The median income for a household in the city was $27,275, and the median income for a family was $37,554. Males had a median income of $30,278 versus $20,263 for females. The per capita income for the city was $14,298. About 10.2% of families and 14.9% of the population were below the poverty line, including 19.4% of those under age 18 and 12.8% of those age 65 or over.
==Education==
It is in the South Spencer County School Corporation. Rockport Elementary School is in Rockport.

Prior to 1965, it had its own high school. The school colors were blue and gold, and the mascot was the Zebras. That year, it merged into South Spencer High School.

There is also a Roman Catholic parochial school of the Roman Catholic Diocese of Evansville, St. Bernard Catholic School.

Rockport has a public library, a branch of Spencer County Public Library.

==Arts and culture==

Lincoln Pioneer Village, listed on the National Register of Historic Places, is located in Rockport City Park. Designed by Indiana sculptor George Honig, the first phase of the Village was completed in 1935, with an addition completed the following year. The project was undertaken through grants from the Federal Emergency Relief Administration and Works Progress Administration, both programs of the "New Deal".

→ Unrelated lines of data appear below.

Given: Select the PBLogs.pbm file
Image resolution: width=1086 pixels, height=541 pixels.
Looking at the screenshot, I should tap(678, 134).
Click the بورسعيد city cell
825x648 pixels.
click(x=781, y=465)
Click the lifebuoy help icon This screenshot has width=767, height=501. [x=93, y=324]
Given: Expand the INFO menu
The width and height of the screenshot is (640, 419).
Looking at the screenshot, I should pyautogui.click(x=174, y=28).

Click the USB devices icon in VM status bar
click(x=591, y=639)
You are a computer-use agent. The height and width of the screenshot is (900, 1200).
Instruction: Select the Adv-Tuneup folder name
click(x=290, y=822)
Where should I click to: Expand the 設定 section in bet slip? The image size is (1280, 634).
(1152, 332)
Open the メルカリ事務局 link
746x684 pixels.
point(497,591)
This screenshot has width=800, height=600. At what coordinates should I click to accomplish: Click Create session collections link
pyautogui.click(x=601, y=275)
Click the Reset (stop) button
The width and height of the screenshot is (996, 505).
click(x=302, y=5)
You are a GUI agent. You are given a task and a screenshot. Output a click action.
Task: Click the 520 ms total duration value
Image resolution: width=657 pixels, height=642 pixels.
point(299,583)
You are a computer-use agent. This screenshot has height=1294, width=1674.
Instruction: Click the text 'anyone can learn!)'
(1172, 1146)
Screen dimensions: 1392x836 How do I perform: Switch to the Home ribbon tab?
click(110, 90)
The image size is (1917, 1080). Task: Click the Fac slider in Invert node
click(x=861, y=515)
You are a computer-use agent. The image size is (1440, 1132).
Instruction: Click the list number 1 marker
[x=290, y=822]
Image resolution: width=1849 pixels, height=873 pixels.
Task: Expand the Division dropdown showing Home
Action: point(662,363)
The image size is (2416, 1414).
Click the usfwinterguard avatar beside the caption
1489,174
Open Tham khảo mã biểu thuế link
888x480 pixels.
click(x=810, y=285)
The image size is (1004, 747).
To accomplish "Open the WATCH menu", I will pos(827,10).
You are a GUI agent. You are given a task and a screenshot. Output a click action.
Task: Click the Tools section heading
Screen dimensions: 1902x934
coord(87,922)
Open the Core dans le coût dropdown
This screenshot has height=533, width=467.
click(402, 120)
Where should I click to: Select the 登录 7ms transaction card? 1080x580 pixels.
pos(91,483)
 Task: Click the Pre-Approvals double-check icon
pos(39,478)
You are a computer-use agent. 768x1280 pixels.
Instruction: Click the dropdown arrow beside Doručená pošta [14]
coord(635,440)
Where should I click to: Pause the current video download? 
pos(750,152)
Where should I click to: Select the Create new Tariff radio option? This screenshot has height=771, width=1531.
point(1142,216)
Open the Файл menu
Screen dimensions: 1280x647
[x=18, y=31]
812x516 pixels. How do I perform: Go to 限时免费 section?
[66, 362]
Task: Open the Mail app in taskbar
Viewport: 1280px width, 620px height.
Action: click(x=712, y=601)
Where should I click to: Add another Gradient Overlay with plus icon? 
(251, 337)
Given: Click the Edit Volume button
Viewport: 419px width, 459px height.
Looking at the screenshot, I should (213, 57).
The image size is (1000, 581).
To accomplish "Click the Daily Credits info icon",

Historically accurate replicas of a number of Spencer County cabins and businesses from Abraham Lincoln's time are the main attraction of the Village, giving visitors the opportunity to see what it was like to live in Indiana during Lincoln's formative years. The Village was so well known throughout the United States in its early years that it was chosen as the setting for portions of the 1955 Burt Lancaster film The Kentuckian.

==Notable people==

- Parrish Casebier, collegiate & professional basketball player; was raised and attended school in Rockport.
- Florence Henderson, actress, was raised and attended school in Rockport.
- Allen J. Payton (ca. 1861-62 – 1917), farmer and politician
- Thomas G. Pitcher, Union general in the Civil War born in Rockport
- Kate Milner Rabb, Indiana journalist and author; lived in Rockport in 1866. Attended High School in Rockport.
- James C. Veatch, Indiana state legislator and Union general during the Civil War; lived in Rockport at the time of his death.